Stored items
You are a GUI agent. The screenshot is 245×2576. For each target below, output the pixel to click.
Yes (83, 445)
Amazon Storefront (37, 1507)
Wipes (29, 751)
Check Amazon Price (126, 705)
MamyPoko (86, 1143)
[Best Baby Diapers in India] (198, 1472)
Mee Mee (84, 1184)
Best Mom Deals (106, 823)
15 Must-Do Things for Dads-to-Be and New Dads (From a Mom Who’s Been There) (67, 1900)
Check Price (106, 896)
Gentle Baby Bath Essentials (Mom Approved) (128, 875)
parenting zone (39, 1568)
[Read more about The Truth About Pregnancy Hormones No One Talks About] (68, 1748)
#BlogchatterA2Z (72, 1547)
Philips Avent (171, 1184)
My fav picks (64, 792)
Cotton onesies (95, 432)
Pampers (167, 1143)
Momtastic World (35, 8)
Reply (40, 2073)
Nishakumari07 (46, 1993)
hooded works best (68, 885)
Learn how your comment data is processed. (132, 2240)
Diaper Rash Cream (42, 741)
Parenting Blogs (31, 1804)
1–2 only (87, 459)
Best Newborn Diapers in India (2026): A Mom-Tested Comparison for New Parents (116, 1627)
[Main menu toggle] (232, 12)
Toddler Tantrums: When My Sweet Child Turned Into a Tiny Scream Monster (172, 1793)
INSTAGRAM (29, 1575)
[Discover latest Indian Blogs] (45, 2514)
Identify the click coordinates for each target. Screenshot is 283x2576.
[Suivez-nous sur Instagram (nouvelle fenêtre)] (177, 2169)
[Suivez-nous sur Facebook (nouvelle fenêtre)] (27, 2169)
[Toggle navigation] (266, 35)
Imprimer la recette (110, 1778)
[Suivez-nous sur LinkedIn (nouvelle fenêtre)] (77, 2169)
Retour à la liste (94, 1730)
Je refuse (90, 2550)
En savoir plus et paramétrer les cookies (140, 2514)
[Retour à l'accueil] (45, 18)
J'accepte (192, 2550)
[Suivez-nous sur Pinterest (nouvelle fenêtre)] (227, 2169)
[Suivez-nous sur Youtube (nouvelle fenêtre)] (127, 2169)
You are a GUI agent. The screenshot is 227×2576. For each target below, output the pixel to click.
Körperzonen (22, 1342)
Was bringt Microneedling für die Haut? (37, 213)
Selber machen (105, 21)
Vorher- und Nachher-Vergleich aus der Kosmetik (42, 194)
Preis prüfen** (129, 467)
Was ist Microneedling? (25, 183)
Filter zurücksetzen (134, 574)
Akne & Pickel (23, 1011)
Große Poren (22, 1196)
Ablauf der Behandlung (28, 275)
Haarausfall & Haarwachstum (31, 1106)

**WHAT TO DO**
Show every line in the entries above that contains the string "Diapers".

**SOLUTION TO THIS PROBLEM**
[Best Baby Diapers in India] (198, 1472)
Best Newborn Diapers in India (2026): A Mom-Tested Comparison for New Parents (116, 1627)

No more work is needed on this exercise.